* TESTO
● ● ● ●

Che solo una foglia staccata dal ramo
che si lasci piegare dal vento
può contenere in sé,
come in un pugno schiuso,
una parte di mare
Il teatro è una forma di artigianato; un artigianato delle relazioni. Credo di aver ripetuto più volte, negli ultimi anni, questa affermazione come si ripete con perseveranza a se stessi, e con gioia agli altri, una verità quando la si riconosce come tale, quando la si usa come appiglio quotidiano.
Così, la mia famiglia, diviene quella dei falegnami, dei calzolai, dei tagliatori di pietra; anzi, per essere più corretto, dovrei dire che la mia famiglia torna
ad essere quella di chi lavora quotidianamente.
È chiara in me l’immagine di mia nonna che mi dice: Hai le mani grandi perché vieni da una famiglia di gente che lavora, anche se spero tu non le debba mai usare
.
Ricordo l’entusiasmo di mio padre, quando da bambino mi mostrava case, ponti, dighe, centrali elettriche e mi diceva: Guarda! Lì c’è anche il mio lavoro
; di quello stesso entusiasmo, sono figlie queste pagine.

● ● ● ●

* INFORMAZIONI FORNITE

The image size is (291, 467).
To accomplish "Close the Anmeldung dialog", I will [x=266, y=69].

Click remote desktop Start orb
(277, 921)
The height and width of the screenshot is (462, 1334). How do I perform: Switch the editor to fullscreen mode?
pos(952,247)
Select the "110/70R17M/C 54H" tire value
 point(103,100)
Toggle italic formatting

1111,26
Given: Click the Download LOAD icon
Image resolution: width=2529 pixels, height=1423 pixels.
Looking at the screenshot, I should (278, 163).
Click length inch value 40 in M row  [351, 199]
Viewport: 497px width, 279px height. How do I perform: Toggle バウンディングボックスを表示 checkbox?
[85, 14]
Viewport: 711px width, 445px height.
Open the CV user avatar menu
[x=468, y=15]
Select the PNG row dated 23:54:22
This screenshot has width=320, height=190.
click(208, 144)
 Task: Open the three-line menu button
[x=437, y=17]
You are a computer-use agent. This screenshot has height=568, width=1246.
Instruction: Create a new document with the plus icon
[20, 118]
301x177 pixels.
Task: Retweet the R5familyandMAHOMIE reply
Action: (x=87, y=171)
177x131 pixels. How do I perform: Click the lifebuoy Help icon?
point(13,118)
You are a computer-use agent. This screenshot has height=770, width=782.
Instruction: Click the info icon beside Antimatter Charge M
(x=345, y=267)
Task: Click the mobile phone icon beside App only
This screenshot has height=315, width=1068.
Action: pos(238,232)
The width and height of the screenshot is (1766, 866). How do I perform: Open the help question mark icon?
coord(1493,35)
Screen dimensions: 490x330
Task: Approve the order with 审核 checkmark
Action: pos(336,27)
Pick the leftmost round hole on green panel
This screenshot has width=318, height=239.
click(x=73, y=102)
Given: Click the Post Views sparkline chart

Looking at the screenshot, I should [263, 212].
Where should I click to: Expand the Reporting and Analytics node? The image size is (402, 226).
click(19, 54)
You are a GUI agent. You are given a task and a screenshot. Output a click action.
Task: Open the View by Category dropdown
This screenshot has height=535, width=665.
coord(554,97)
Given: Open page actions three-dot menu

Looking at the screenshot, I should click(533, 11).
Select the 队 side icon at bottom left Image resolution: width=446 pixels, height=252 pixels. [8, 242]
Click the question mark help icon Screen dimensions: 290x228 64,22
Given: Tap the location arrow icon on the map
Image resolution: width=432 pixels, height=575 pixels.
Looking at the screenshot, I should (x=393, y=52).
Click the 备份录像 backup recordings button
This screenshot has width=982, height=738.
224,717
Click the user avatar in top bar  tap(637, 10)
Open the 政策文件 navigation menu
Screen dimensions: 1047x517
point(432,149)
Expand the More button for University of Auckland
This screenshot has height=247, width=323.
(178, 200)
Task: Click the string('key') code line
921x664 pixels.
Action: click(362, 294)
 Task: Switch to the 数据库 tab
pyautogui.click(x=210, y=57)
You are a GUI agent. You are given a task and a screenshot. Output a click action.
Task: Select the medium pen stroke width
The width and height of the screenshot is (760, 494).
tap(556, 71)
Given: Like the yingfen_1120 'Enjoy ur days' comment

● ● ● ●

* COMPITI DA SVOLGERE
1. Disponi in una lista numerata, saltando le righe vuote, tutto ciò che nell'elenco va da "Click the user" fino alla sua fine.
2. Prosegui la riflessione sul teatro come artigianato delle relazioni dopo la sua ultima frase.

* RISPOSTE FORNITE
1.
1. Click the user avatar in top bar  tap(637, 10)
2. Open the 政策文件 navigation menu
3. Screen dimensions: 1047x517
4. point(432,149)
5. Expand the More button for University of Auckland
6. This screenshot has height=247, width=323.
7. (178, 200)
8. Task: Click the string('key') code line
9. 921x664 pixels.
10. Action: click(362, 294)
11.  Task: Switch to the 数据库 tab
12. pyautogui.click(x=210, y=57)
13. You are a GUI agent. You are given a task and a screenshot. Output a click action.
14. Task: Select the medium pen stroke width
15. The width and height of the screenshot is (760, 494).
16. tap(556, 71)
17. Given: Like the yingfen_1120 'Enjoy ur days' comment

2.
Non credo di avere cose importanti da raccontare, ma so quanto sia importante per me trasformare in racconto una parte del mio lavoro, cercare di costruire dialoghi attorno a delle intuizioni, fare arrivare ad altri il mio entusiasmo.
Ci tengo a precisare che, questo, non è un libro di teatro; a dire il vero, non credo possano esistere libri di teatro
.
Non si può trasporre il teatro fuori dal suo spazio ristretto e dal suo tempo misurato; il teatro non è in un libro, in un video, in un dialogo.
Questo è un breve libro di cose che riguardano
il teatro, di cose che stanno attorno
al teatro, ma che non sono il teatro.
Da un teatro urgente
Primo manifesto per un teatro urgente
Scritto a Siena nell’autunno del 2000 a pocbi mesi della nascita dell’Accademia Minima del Teatro Urgente, questo breve documento aveva lo scopo di fare da timone, di guida, per un gruppo di persone con esperienze culturali, motivazioni ed abilità estremamente differenti.
Tutte però unite dalla passione per il teatro.
Esso fu inserito come monologo di Lucky nel mio allestimento di Aspettando Godot.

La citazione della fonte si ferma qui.